HASSA, Turkey, Jan 20, (RTRS): Turkish warplanes struck positions of a US-backed Kurdish militia in Syria’s Afrin province on Saturday, opening a new front in the Syrian civil war and raising the prospect of deeper strains between Turkey and Washington.

The operation sees Ankara confronting Kurdish fighters allied to the United States at a time when relations between Turkey and Washington – NATO allies and members of the coalition against Islamic State – appear dangerously close to a breaking point. Turkey’s move could also complicate its push to improve ties with Russia. Moscow will demand in the United Nations that Turkey halt the its military operation, a member of the upper house of the Russian parliament’s security committee told RIA news on Saturday. The bombing raids targeted the Syrian-Kurdish YPG militia, a senior Turkish official said.

A Turkey-backed rebel group in Syria, the Free Syrian Army, was also providing assistance to the Turkish military’s operation in Afrin, the official added. The YPG said a number of people had been wounded in the air strikes, but said it remained unclear how many.

There were currently no clashes between Turkish forces and the YPG, “only skirmishes” at the edge of the Afrin region, according to Rojhat Roj, a YPG spokesman in Afrin. Reuters cameramen in Hassa, near the border with Syria, heard the sound of heavy bombardment and saw thick plumes of smoke rising from the Syrian side of the border. The warplanes appeared to be striking from the Turkish side of the border, one of the cameramen said.

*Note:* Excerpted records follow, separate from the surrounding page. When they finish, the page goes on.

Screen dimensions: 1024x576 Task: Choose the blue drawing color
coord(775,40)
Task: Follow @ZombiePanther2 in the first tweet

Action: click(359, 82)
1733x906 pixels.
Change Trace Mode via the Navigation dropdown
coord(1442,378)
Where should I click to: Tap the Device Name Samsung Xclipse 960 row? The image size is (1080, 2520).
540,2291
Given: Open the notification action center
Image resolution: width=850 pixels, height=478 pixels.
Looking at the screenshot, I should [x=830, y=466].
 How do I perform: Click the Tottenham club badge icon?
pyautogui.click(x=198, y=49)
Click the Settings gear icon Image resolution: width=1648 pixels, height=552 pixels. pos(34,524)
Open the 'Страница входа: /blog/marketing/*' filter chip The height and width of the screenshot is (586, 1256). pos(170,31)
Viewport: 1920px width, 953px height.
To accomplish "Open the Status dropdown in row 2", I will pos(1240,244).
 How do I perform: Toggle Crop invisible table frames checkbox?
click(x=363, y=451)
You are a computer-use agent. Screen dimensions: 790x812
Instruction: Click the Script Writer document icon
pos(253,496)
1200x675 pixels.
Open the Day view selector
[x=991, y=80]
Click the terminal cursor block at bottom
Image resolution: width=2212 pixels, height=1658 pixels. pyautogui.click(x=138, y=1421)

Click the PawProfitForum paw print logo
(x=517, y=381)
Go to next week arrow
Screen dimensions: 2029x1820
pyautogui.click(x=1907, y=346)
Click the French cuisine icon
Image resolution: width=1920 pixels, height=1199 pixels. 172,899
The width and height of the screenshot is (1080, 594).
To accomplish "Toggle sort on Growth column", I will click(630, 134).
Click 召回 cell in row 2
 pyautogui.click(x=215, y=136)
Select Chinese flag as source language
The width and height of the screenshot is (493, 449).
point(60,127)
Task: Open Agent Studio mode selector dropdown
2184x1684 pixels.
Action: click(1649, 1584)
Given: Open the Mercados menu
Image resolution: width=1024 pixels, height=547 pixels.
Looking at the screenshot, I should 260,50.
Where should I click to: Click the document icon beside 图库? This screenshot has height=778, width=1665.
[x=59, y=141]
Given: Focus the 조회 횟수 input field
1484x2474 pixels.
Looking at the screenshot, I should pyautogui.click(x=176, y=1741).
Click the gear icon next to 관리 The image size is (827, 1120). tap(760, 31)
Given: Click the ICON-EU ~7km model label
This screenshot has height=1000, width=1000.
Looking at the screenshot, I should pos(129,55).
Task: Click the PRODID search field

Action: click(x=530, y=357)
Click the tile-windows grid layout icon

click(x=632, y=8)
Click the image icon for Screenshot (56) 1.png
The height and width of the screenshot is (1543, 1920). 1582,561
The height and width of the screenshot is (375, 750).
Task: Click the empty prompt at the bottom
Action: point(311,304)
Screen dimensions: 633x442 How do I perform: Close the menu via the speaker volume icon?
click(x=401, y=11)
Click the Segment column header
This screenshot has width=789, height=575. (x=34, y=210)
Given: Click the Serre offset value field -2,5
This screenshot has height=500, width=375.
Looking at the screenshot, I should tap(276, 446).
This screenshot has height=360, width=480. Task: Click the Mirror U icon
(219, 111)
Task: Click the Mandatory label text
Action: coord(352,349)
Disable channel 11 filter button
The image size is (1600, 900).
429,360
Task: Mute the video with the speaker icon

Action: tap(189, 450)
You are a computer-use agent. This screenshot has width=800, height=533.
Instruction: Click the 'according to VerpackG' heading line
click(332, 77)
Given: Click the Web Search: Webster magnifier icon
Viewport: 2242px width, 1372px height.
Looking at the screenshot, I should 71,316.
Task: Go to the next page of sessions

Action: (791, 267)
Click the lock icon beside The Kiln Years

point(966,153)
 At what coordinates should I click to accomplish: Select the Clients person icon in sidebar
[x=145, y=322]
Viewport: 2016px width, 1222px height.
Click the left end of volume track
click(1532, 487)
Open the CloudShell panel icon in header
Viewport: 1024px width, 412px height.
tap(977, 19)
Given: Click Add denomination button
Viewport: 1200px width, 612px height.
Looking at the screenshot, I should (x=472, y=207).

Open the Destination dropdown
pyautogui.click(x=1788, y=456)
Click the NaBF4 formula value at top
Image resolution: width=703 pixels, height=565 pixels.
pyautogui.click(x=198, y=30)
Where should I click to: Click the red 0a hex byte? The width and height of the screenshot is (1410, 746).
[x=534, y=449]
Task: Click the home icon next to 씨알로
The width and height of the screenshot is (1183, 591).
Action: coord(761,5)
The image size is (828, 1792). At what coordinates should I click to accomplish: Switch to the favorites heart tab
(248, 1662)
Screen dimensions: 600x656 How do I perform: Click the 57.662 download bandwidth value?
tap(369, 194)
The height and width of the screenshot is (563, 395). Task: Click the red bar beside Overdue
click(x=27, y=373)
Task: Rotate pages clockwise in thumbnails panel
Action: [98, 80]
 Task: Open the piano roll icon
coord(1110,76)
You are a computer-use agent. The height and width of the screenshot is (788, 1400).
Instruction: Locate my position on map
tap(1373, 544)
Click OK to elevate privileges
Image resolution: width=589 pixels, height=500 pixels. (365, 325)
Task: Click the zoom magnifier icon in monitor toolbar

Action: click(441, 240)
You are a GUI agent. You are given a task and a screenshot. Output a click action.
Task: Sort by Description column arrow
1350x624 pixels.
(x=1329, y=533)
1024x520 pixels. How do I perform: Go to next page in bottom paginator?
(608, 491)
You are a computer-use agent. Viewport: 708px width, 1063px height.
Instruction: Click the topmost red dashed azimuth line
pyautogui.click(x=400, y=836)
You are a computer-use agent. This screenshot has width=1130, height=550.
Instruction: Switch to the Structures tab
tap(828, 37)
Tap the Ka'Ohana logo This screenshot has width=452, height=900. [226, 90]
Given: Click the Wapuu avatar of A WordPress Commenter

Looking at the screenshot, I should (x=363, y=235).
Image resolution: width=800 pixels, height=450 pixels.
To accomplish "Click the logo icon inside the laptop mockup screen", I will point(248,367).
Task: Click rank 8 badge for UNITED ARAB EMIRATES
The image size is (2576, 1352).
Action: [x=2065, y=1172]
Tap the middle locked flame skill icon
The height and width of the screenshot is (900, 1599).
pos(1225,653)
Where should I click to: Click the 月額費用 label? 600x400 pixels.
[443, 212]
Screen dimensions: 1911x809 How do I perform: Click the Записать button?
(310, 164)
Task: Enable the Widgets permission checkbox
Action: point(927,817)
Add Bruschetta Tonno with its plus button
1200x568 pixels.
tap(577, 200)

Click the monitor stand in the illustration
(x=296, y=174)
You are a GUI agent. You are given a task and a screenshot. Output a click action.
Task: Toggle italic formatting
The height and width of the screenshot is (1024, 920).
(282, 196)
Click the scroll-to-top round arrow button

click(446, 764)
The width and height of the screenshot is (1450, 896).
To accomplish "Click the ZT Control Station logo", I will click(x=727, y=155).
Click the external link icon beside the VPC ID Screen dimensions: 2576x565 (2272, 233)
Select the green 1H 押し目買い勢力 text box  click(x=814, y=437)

The attacks, which Turkey is calling Operation Olive Branch, follow weeks of warnings against the YPG in Syria from President Recep Tayyip Erdogan and his ministers. Turkey considers the YPG to be an extension of the outlawed Kurdistan Workers Party (PKK), which has carried out a deadly, threedecade insurgency in Turkey’s mainly Kurdish southeast. The YPG’s growing strength across a swath of northern Syria has alarmed Ankara, which fears the creation of an independent Kurdish state on its southern border.

The Turkish military said its operation in Afrin was to provide safety for Turkey’s border and to “eliminate terrorists and save friends and brothers, the people of the region, from their cruelty.” “We will destroy the terror corridor gradually as we did in Jarabulus and Al-Bab operations, starting from the west,” Turkey’s Erdogan said, referring to previous operations in northern Syria designed to push out Islamic State and check the YPG’s advance.

The US-backed Syrian Democratic Forces accused Turkey on Saturday of using cross-border shelling as a false pretext to launch an offensive in Syria. The SDF, an alliance of Kurdish and Arab militias fighting Islamic State, said it would have no choice but to defend itself if attacked.

The Kurdish-led SDF controls swathes of north and east Syria. Meanwhile, Syrian troops and allied forces seized an air base in Idlib province on Saturday, pressing their offensive into the country’s largest insurgent stronghold, state television said. The province in northwest Syria has become a focal point of the war, with government forces taking scores of villages in recent weeks. With the help of Iran-backed militias and Russian air power, they advanced towards Abu al-Duhur military airport, where rebels had ousted the army in 2015. Since mid-December, fighting has forced more than 212,000 people to fl ee their homes in the south of Idlib and nearby parts of Hama and Aleppo provinces, the United Nations says.